Most footballers would be jubilant after scoring six goals in a single match.
But not Manchester City’s gifted young forward Denis Law.
This week in January 1961, his double hat-trick against Luton at Kenilworth Road was wiped from the record books.
City were 6-2 up in the fourth round FA Cup tie when the referee abandoned the match due to a waterlogged pitch and declared the game null and void.
Law and his team-mates were downcast as they trudged back to the dressing room in the 69th minute caked in mud and soaked to the skin.
But worse was to follow.
Luton won the rescheduled match 3-1 on February 1st with Law scoring City’s only goal.
It was no consolation for the 20-year-old Scottish international, who would come to regret the lost goals even more 39 years later when the record books were compiled.
Had the goals have counted, Law would have been the 20th century’s top FA Cup goal-scorer. Instead the honour goes to former Liverpool striker Ian Rush.
Law finished the century with 41 official FA Cup goals compared to the Rush’s 44.
The chalked-off double hat-trick was just one episode in the whirlwind early career of the uniquely talented Scottish striker.
It all began when Huddersfield Town scout Archie Beattie offered the 14-year-old Law a trial in 1955. Skinny and wearing glasses, Law never expected to be signed. But he was.
After an operation to correct his squint, he made his first-team debut at the age of 16 on Christmas Eve 1956. It was a 2-1 win over Notts County.

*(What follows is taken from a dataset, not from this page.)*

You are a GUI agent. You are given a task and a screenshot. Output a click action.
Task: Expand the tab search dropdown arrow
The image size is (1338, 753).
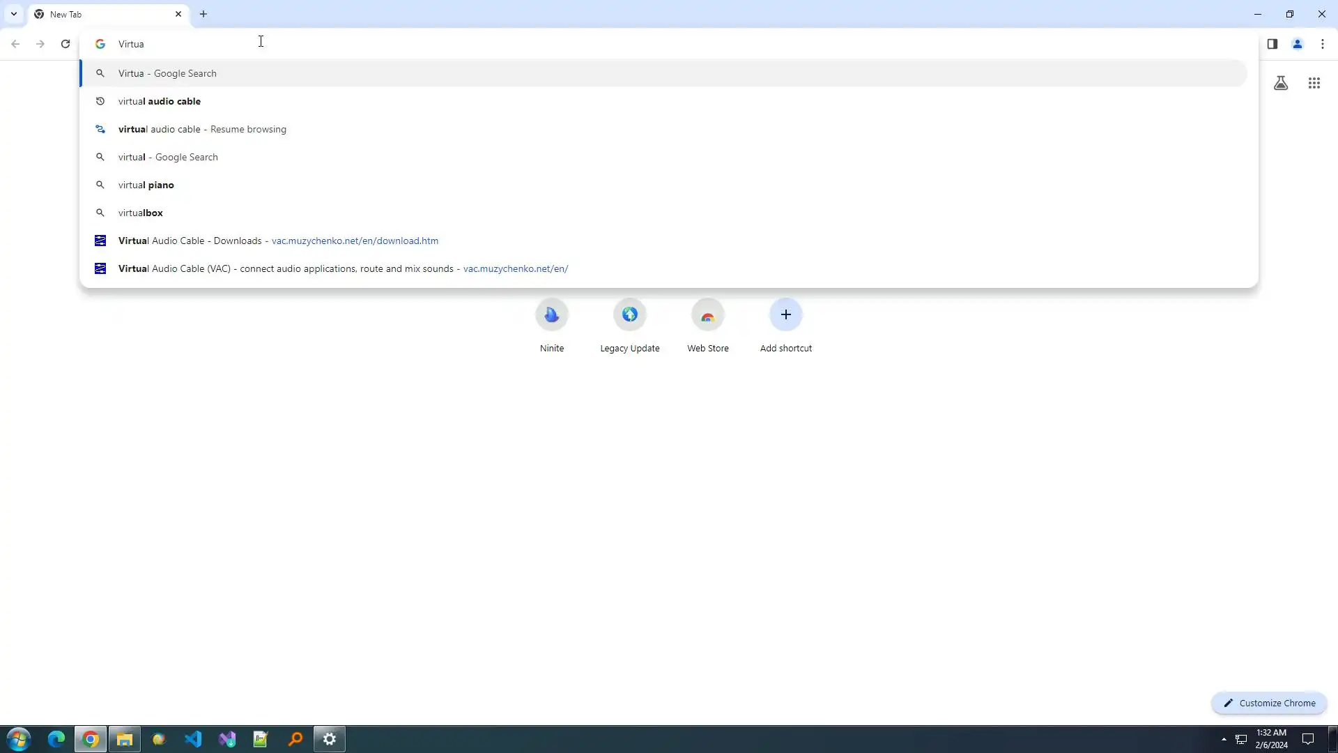(x=13, y=14)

Interest in the teenage forward quickly grew and Manchester United manager Matt Busby offered £10,000 for him. Huddersfield turned it down.
Bill Shankly managed Huddersfield from 1957 to 1959 and wanted to take Law with him when he left for Liverpool. But the Reds couldn’t afford the transfer fee.
Law eventually left in March 1960, signing for Manchester City for a British record fee of £55,000.
He made his debut on March 19th, scoring in the 4-3 win over Leeds United. In April he scored twice in the 4-1 victory over Aston Villa that ensured City’s Division One survival.
Law made the move to Europe in the summer of 1961, signing for Italian club Torino for a fee of £110,000 – a record for a transfer involving a British player.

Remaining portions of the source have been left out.